Walter von Saint Paul-Illaire or Adalbert Emil Walter Le Tanneux von Saint Paul-Illaire (born 1860 ; died 1940) was a German colonial official in East Africa. He hailed from the noble family of Le Tanneux von Saint Paul, which had moved to Prussia in the 17th century.[1] The genus Saintpaulia of the African violet was named in his honour after he discovered it in the Usambara Mountains and had sent its seeds in 1893 to Hermann Wendland, the German botanist and Chief Royal gardener at the Herrenhausen Gardens in Hanover, who gave the plant its first description, calling it the Usambara veilchen ('Usambara violet')[2] [3]
Walter von Saint Paul-Illaire, was born on January 12, 1860, in Berlin, Kingdom of Prussia. He was the son of the naval officer and member of the Reichstag, Ulrich von Saint Paul-Illaire (1833-1902),[4] was promoted to lieutenant in the Prussian army. His father was very interested in trees, especially firs, and corresponded with George Engelmann, the Missouri physician and botanist, about his wish to introduce and exploit the economic potential of Abies Engelmannii (Picea Engelmannii), or the Engelmann spruce.[5] [6] It is highly likely that Walter, his son, inherited his passion for botany.
In 1885 Walter von Saint Paul-Illaire joined the private German East Africa Company. In January 1886 he took part in an expedition to what is now Kenya for the society.[7] He then became director of customs and, in 1889, general agent of the German East Africa Company in Zanzibar. In 1891 the German Reich took over the administration of German East Africa and Saint Paul-Illaire became a district official in Tanga. He was district officer there from 1891 to 1900.[8] It was during this time that he noticed a plant while walking among the rocks near Tanga, and among the nearby Usambara Mountains. He called it a violet because of its blue flowers. The species name, ionantha, is derived from the Greek, 'ίον', for violet, and 'άνθος', which means flower.[9] Nowadays the plant is included within the genus Streptocarpus, as Streptocarpus sect. Saintpaulia[10]
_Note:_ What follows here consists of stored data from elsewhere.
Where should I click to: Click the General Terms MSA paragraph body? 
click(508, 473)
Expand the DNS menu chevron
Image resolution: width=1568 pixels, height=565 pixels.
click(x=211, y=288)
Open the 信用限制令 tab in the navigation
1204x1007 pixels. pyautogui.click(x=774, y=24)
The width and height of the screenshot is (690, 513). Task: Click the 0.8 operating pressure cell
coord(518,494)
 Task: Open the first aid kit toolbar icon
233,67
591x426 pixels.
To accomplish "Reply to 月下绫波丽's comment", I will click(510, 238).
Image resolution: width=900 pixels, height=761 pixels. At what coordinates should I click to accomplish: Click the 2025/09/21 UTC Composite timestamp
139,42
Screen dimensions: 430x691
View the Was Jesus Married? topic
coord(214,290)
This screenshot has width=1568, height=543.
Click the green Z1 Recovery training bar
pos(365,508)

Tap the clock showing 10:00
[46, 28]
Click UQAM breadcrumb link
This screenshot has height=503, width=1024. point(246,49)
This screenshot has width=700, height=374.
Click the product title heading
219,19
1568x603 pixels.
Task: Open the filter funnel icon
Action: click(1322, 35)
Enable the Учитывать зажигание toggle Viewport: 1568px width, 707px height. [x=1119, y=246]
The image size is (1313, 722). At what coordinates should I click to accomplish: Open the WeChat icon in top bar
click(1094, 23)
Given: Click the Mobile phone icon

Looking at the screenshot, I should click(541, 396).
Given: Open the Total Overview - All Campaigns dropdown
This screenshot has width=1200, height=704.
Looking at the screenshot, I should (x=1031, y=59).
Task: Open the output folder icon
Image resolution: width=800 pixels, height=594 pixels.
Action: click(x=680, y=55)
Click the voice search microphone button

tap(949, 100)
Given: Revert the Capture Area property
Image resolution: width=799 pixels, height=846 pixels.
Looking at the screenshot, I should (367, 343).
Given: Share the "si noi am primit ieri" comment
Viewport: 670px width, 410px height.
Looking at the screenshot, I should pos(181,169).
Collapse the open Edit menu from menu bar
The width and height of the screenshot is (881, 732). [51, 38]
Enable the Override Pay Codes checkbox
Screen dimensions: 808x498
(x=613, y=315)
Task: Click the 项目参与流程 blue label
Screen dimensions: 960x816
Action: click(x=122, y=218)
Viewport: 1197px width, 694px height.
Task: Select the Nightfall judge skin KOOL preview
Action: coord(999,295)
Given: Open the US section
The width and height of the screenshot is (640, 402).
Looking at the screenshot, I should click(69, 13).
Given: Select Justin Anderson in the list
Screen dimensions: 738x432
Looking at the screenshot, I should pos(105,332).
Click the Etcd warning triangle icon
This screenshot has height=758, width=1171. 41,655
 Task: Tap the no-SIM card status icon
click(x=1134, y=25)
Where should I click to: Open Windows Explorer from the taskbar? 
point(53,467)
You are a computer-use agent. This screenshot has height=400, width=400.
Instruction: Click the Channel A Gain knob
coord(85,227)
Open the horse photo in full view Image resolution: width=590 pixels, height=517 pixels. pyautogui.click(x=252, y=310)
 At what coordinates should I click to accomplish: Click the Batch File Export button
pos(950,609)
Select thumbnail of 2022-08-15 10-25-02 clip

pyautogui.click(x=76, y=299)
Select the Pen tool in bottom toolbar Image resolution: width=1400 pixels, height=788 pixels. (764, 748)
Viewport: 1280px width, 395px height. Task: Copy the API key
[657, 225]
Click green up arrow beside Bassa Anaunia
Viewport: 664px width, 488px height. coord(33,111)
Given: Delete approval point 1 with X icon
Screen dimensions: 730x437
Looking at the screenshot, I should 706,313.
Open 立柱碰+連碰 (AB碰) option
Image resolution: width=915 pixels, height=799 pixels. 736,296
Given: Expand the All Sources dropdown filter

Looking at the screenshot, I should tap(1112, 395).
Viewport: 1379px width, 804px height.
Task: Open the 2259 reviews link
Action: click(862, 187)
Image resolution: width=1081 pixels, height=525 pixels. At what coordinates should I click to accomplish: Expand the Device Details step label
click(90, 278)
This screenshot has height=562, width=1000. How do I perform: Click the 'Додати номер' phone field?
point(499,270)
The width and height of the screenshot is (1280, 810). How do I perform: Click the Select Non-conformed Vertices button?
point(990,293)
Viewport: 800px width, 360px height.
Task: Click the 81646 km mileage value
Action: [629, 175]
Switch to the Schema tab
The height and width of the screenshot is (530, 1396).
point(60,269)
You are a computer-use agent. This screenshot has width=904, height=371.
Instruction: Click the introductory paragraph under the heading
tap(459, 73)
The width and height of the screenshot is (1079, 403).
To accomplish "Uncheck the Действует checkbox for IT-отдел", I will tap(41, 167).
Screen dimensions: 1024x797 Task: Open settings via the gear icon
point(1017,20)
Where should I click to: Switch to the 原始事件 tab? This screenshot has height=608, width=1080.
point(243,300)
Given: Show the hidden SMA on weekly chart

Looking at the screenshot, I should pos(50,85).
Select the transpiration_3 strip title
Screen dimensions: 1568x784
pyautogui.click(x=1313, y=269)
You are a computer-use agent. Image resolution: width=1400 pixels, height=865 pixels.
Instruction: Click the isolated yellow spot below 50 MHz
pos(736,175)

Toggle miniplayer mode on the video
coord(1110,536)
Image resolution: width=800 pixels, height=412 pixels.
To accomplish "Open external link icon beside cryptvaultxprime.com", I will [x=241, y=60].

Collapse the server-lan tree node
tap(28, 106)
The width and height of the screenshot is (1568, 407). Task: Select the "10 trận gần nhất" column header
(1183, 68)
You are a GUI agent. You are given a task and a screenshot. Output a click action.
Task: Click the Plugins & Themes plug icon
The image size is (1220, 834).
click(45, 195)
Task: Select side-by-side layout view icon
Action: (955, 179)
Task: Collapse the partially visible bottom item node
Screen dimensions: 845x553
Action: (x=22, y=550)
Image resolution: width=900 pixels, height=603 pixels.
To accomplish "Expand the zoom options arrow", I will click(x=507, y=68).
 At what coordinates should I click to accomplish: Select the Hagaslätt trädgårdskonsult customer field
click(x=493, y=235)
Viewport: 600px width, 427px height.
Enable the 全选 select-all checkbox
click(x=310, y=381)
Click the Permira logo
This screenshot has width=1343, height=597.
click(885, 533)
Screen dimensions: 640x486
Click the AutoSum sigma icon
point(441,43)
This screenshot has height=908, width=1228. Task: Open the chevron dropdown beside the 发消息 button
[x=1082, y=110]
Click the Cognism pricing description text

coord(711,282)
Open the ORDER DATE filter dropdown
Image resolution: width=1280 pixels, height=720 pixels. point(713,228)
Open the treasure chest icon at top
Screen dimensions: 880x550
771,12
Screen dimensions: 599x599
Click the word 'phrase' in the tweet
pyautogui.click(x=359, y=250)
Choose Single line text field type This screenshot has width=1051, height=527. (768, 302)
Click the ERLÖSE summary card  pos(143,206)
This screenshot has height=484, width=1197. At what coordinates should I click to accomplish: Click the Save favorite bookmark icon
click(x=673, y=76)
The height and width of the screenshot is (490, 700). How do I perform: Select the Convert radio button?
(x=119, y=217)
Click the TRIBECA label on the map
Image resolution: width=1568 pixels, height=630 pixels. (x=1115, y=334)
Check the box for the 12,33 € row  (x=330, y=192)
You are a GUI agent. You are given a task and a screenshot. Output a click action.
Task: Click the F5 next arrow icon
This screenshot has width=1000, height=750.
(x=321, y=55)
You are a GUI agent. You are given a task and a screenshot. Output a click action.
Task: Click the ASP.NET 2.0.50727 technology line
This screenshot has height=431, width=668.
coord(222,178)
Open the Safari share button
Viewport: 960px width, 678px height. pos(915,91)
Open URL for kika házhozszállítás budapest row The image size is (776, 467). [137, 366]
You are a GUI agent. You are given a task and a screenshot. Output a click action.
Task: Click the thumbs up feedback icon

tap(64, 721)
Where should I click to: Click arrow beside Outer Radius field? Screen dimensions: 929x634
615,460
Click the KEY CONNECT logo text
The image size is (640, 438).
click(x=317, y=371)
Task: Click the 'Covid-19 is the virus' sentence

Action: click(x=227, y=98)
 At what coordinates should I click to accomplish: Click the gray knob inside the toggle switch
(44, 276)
In his colonial role, he was active in the labour issues of the colony of German East Africa[11] and also argued for the exclusion of Indians from the colony because of their near monopoly of trade with the Africans.[12] Saint Paul-Illaire was on the colonial staff of the Cologne daily newspaper, Kölnische Zeitung, the founder and head of the East Africa company, and founding member of the colonial branch of the German Agricultural Society. In 1896 he published a dictionary of Swahili in 1896, as listed below in his publications. After the First World War, he addressed the American and British delegates at the Paris Peace Conference (1919–1920) asking for restitution of the German colonies, writing under the pseudonym of 'Africanus'.[13] [14] He also wrote for scientific publications.
From 1912, Walter von Saint Paul-Illaire became a member of the Berlin Masonic Lodge, Zum Widder. He died in Berlin in 1940 and was buried in the Invalids' Cemetery (German: Invalidenfriedhof), but his grave has not been preserved. The African violet he "discovered" only became popular as a houseplant after his death.